Um das schöne Wetter auszunutzen hatte ich mir den Freitag freigekommen.
Also bin ich sofort Donnerstag nach der Arbeit los nach Holland.
Und da ich wunderbar durchgekommen bin habe ich es sogar noch auf Wasser geschafft, 
was dann auch gleich mit einem 110 m Hecht belohnt wurde.

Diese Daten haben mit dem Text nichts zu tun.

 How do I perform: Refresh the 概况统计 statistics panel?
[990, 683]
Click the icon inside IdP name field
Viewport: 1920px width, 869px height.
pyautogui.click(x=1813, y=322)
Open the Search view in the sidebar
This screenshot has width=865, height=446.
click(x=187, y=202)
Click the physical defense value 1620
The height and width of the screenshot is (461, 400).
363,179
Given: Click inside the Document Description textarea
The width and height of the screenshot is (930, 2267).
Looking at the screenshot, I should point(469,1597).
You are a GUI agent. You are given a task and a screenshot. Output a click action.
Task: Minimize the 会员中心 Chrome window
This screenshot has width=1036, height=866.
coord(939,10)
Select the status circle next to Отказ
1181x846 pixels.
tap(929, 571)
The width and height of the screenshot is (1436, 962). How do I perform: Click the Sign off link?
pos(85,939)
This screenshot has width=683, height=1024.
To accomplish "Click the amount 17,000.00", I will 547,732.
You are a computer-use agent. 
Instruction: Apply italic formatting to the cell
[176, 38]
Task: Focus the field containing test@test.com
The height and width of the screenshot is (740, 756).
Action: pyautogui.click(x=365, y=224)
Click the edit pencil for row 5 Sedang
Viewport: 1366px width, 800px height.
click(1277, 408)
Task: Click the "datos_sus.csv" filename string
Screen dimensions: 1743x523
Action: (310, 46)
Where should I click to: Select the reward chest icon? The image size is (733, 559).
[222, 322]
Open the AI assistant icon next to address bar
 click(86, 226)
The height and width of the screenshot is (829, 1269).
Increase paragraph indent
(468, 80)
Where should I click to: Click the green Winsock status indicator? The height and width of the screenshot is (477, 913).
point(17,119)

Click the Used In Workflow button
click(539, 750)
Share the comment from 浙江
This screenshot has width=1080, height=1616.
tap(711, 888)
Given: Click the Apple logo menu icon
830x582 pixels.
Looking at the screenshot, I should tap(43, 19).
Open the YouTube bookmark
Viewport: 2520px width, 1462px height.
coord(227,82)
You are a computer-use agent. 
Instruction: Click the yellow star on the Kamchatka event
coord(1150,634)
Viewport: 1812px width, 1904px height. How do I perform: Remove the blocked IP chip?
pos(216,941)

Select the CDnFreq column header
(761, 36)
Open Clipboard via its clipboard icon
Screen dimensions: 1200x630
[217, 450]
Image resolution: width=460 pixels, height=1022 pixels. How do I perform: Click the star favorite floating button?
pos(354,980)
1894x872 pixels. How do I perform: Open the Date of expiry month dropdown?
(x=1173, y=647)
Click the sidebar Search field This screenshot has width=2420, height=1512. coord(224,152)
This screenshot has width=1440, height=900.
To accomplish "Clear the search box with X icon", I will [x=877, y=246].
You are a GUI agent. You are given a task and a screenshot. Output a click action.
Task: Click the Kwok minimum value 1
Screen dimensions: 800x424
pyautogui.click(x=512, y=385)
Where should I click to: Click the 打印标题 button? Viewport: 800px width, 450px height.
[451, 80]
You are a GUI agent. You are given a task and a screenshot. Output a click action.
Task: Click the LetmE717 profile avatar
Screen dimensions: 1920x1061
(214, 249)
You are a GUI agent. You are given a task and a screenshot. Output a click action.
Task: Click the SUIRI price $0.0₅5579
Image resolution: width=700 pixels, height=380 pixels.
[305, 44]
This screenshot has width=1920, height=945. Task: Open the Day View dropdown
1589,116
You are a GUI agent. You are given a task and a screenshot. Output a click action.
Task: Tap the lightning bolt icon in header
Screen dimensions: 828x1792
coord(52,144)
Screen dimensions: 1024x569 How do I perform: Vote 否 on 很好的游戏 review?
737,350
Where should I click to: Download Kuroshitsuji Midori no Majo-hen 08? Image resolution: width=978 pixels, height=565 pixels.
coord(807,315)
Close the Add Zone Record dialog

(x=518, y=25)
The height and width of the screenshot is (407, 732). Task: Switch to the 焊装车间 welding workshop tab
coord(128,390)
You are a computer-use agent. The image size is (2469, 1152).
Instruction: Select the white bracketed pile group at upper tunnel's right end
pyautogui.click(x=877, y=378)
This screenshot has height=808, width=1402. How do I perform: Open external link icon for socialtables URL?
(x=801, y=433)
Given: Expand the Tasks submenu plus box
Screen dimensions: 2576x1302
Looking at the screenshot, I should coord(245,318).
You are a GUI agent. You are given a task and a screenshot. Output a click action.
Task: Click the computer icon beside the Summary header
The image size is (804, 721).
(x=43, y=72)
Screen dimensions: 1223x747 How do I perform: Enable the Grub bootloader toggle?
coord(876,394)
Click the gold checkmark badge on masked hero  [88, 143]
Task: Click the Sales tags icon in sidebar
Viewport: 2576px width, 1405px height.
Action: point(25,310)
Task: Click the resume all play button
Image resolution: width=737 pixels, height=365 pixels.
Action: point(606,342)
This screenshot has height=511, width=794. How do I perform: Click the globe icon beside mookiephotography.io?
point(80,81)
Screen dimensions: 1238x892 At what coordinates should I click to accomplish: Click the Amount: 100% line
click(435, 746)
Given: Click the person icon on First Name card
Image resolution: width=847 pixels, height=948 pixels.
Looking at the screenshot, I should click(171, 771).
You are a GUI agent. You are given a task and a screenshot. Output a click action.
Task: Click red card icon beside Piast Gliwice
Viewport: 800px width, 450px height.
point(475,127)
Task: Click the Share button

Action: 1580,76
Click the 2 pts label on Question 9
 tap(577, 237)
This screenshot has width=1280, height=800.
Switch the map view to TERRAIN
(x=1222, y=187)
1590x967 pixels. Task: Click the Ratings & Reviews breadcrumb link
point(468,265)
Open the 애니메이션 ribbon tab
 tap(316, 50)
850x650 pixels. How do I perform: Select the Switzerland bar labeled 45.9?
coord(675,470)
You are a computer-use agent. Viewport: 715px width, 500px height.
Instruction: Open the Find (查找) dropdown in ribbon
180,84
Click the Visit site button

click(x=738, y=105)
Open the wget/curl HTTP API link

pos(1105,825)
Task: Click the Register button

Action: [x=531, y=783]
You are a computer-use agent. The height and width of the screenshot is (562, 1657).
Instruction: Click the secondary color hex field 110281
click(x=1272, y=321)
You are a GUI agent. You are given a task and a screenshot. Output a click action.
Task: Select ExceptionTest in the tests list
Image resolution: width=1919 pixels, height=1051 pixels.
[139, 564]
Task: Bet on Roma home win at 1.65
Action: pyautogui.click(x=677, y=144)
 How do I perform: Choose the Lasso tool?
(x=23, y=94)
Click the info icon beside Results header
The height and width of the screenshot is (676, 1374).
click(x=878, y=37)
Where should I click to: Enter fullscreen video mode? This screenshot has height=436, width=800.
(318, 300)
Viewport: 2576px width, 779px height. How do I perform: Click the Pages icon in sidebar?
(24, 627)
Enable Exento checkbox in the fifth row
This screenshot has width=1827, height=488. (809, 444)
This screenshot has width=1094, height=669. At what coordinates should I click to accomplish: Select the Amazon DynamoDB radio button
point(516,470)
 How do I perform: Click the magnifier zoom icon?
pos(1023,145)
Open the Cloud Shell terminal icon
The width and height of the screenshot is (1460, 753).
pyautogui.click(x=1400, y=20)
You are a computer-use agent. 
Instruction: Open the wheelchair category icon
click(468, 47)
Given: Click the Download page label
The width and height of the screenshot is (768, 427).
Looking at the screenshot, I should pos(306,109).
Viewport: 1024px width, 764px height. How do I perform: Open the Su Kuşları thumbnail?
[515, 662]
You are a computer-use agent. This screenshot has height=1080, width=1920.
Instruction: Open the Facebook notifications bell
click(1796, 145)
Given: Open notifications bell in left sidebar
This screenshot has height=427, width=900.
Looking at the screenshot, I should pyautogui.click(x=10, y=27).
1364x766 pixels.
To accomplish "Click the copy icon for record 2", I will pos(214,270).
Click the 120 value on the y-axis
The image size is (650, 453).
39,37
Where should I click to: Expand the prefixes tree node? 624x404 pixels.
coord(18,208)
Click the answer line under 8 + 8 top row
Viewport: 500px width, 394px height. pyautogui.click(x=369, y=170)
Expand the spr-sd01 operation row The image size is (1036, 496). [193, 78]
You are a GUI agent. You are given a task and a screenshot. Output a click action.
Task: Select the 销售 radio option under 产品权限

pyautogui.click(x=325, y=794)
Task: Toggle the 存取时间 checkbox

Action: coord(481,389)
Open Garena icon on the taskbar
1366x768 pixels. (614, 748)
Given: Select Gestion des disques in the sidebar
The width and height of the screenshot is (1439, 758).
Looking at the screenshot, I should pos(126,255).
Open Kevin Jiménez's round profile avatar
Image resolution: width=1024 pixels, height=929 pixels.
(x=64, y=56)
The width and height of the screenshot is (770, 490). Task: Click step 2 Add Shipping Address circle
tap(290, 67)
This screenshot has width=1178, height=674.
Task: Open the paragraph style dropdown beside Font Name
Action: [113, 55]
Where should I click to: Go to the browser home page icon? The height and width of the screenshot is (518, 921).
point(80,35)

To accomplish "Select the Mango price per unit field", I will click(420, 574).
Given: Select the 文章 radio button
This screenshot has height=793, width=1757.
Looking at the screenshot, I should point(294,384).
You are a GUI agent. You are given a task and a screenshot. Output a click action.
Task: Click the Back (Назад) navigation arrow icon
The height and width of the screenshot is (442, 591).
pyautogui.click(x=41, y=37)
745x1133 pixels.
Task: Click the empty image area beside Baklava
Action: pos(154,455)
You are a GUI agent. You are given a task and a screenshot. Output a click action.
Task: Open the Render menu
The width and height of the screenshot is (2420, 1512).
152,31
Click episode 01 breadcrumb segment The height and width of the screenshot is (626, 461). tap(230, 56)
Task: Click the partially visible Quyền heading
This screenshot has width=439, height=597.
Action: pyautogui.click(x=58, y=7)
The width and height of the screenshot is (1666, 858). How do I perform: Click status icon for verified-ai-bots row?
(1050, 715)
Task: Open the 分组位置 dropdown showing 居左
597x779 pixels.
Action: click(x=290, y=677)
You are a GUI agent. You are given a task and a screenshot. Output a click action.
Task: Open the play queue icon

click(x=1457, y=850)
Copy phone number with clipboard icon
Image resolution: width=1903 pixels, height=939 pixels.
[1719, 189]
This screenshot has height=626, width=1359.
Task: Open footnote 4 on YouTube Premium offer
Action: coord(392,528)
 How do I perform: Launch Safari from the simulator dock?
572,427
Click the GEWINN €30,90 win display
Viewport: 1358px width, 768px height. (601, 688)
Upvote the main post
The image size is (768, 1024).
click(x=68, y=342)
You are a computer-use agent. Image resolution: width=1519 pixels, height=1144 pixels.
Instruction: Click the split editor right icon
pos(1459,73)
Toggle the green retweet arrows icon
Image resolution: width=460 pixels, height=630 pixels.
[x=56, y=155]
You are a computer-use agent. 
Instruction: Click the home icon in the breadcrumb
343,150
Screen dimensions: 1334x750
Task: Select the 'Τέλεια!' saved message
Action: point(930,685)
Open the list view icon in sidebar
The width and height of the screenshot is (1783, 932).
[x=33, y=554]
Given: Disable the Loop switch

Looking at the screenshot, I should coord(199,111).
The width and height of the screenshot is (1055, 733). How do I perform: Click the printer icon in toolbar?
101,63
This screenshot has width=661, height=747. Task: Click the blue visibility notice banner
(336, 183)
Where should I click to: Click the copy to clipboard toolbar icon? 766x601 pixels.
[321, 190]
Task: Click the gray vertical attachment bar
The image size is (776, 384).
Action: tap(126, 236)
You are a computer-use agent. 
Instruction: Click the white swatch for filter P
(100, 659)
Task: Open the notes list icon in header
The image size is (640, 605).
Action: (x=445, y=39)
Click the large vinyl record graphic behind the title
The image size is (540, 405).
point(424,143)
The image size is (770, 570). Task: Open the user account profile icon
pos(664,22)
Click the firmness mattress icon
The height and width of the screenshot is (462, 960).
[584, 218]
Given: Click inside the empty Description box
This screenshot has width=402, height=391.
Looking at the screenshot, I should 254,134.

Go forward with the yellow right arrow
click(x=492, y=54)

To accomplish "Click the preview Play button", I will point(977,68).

Da meine Frau und mein Sohn erst Freitag Nachmittag nachkamen, habe ich natürlich meine 
morgentliche Schlepptour etwas ausgedehnt.
Von 8:00 Uhr bis 13:00 Uhr war ich auf dem Wasser.
Dabei rumgekommen sind dieser 90 cm Hecht,




und noch dieser 57 cm Winzling.




Bis um 14 Uhr habe ich dann erst mal eine kleine Mittagspause eingelegt.
Aber da meine Familie vor 17 Uhr nicht zu erwarten waren, bin ich dann gleich noch mal los.
Und was ich in den folgenden 2 1/2 Stunden erlebt habe, 
ist mir in meiner ganzen Angellaufbahn noch nicht vorgekommen.
In dieser Zeit bekam ich 8 Bisse, von denen ich noch immerhin 5 verwerten konnte.
Es fing an mit einem 70er




...und ging weiter mit einem 89er




...es folgte ein 80er




ein 69er




und ein 73er Hecht.




Das war fast wie stippen, Köder rein Hecht raus.
Einmal bekam ich sogar ein Doppel Biss auf beide Ruten gleichzeitig,
von denen ich allerdings nur einen verwerten konnte.
Da sich die Hechte an diesem Tag wohl satt gefressen hatten, war an den nächsten beiden Tagen nichts los.
Nur dieser 97er ließ sich noch zum Anbiss verleiten.


----------



## DerJörg (22. Dezember 2007)

*AW: Pure Fishing belohnt Anglerboardmitglieder auch im Dezember*

Kurioses Angelerleben

Hier ne Gesichte die voll unglaublich ist.
War mit einen Angelfreund am Feedern als bei Ihm etwas "zupfte" anschlag.
Die Bremse ging beim Drill also Kescher schon mal ins Wasser um den Fisch sicher zu landen.
Doch nach 10 min kam eine volle und verschlossene Flasche im Kescher.
.... der Wirbel hatte sich am Verschuß verhackt.
Das war die Kurioseste sache die ich je erlebt habe.
Die Flasche wurde dann im Weißglascontainer entsorgt.
gruß Jörg




*Glasverpackungen* 
Glas-Einweg-Behälter gehören nach Weiß- Braun- Grünglas getrennt in die Glascontainer.:vik:


----------



## aal60 (26. Dezember 2007)

*AW: Pure Fishing belohnt Anglerboardmitglieder auch im Dezember*

*Der Freiluft-Hecht*

Hallo würde mich über die Multi freuen.

Hier meine Geschichte: 
Als Jugendlicher durften wir die Lippe am Mitteldamm im Bereich Hamm-Osten noch befischen. Mittlerweile ist dieser Bereich vollkommen gesperrt und dem Naturschutz überlassen.

Es war im Herbst 1976 und ich suchte die Hotspots auf, um einige Barsche oder evtl. einen Hecht mit dem Blinker zufangen. Nachdem ich 2 oder 3 kleine Barsche mit einem 2er Mepps gefangen hatte, wechselte ich die Stelle und ging zu dem Bootssteg des Ruderclubs. 
Die Wassertiefe betrug an dem Steg ca. 1 bis 1,5m; also tief genug um es mit selbstgebauten Tunkern (Zocker) zu probieren. Mit diesen Exemplaren hatten wir gute Erfolge auf Barsch, Zander und gelegentlich Hecht. 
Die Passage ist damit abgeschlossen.